Ces rencontres ont fait un détour par la chanson d’hier. Comme c’était bon d’écouter le parolier François Derquenne, d’apprendre comment s’est tissé autour de lui tout un réseau de chanteurs pour lesquels il a écrit, soulignant par là qu’il n’est pas nécessaire d’être auteur- compositeur- interprète pour chanter. A lui seul il représente tout un pan de notre patrimoine. Avec Matthias Vincenot on s’est attardé évidemment sur cette réalité bien française qui tisse des liens étroits entre poésie et chanson. Aujourd’hui Hélène Hazera en parle aussi abondamment et en souhaiterait bien davantage encore. Cécile Prévost-Thomas a témoigné de l’intérêt d’étudier la portée sociologique de la Chanson. Elle nous apprend que des universitaires s’y penchent et regardent bien de ses aspects : Mythes, Histoire, Territoire francophone… C’est l’occasion d’évoquer les différences de pratiques entre le vieux continent et le Québec par exemple. Oublierait-on en France de chanter ? Aurions –nous définitivement perdu ce que Barbara décrit avec nostalgie dans ses Mémoires, évoquant les années 30 – 40 : « En ce temps là on chantait partout, tout le temps » ? On se met alors à échanger sur tous les petits lieux, ces lieux de proximité qui se créent partout. Les lieux institutionnels ne veulent plus ou ne peuvent plus programmer de chansons ? Hé bien, qu’à cela ne tienne, inventons des rendez-vous, au plus près du public. C’est ce que dit Wally qui témoigne de cette tendance d’aujourd’hui. Avec enthousiasme, passion il évoque son expérience en Aveyron. D’autres témoignages, tout aussi intéressants suivront. Des regrets aussi au moment de souligner le rôle des politiques culturelles, l’importance des élus locaux.

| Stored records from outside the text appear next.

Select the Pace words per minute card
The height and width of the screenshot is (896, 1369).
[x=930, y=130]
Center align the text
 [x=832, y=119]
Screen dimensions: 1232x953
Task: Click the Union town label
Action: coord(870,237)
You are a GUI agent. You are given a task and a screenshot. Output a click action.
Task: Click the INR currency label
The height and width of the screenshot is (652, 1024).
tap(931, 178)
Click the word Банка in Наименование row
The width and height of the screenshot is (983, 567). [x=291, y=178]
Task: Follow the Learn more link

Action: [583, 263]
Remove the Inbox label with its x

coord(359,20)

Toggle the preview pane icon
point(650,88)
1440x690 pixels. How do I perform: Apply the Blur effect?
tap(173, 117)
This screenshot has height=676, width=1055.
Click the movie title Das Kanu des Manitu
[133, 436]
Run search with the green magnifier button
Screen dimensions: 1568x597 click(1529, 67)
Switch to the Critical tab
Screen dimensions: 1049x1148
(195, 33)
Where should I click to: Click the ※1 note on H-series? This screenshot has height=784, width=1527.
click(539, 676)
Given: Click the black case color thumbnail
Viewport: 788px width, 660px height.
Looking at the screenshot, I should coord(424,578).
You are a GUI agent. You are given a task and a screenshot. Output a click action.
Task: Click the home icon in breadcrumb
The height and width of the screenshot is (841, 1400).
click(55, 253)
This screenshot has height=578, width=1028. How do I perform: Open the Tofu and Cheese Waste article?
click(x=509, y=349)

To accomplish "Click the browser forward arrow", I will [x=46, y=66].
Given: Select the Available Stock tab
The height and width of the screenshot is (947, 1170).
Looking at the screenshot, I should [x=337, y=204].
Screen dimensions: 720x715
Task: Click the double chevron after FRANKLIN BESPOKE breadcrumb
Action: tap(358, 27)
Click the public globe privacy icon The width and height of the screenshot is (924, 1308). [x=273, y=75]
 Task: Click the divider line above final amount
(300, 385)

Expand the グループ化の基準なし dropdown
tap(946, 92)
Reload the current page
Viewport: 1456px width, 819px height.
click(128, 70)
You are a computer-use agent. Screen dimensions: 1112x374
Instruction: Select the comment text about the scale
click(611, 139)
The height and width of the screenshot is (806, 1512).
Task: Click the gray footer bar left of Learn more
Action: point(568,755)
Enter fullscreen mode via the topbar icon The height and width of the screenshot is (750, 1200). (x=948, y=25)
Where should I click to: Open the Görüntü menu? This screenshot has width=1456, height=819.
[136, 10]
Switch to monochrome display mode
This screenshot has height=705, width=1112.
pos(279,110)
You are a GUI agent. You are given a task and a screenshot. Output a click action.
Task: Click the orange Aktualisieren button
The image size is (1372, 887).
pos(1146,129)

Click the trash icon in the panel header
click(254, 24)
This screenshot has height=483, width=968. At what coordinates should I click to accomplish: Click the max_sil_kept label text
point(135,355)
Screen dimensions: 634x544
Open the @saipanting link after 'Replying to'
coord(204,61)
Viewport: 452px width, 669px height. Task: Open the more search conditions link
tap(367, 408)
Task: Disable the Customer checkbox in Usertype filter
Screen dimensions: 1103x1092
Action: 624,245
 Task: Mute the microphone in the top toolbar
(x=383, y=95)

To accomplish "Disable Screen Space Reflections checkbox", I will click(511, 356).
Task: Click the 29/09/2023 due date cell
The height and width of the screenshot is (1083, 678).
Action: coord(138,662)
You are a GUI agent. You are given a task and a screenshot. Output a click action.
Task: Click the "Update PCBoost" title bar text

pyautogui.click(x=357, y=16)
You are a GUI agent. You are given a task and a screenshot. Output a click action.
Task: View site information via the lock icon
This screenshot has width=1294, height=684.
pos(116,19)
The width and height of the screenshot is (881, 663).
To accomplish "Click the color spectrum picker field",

Citons à nouveau Hélène Hazera qui affirme que la chanson c’est important, très important. D’ailleurs c’est à elle qu’on s’en prend, dit-elle, quand on veut bâillonner la pensée. Elle-même reçut des consignes d’autocensure de Jean-Louis Foulquier au moment de la guerre du Golf. Lorsque l’on se bat pour la chanson, on ne se bat pas pour rien. Et de citer Prévert « Les véritables chansons contre la guerre, ce sont les chansons d’amour. »
Ces rendez-vous permettent aussi de se poser la question du « genre », des catégories, notamment autour du spectacle proposé par Wally & Vincent Roca et plus tard dans le festival, autour du concert de Medhi Krüger. Chanson ? Pas chanson ? Il semble y avoir un consensus pour dire qu’il faudrait se défaire des étiquettes, surtout lorsqu’elles écartent le public d’un spectacle qui l’aurait peut-être enchanté. Bien entendu on en profite pour parler d’indispensable ouverture vers les expressions minoritaires, de mixité, de métissage. Jean-Claude Barens confirme que c’est bien là son intention. Barjac se doit de tendre des passerelles entre hier et demain.
Barjac 2016, ce n’est certes pas une révolution mais ce sont d’indéniables avancées vers la Chanson d’aujourd’hui et de demain, dans sa diversité, sa richesse. Les rencontres de 11h11 ont été des temps forts pour en prendre la mesure.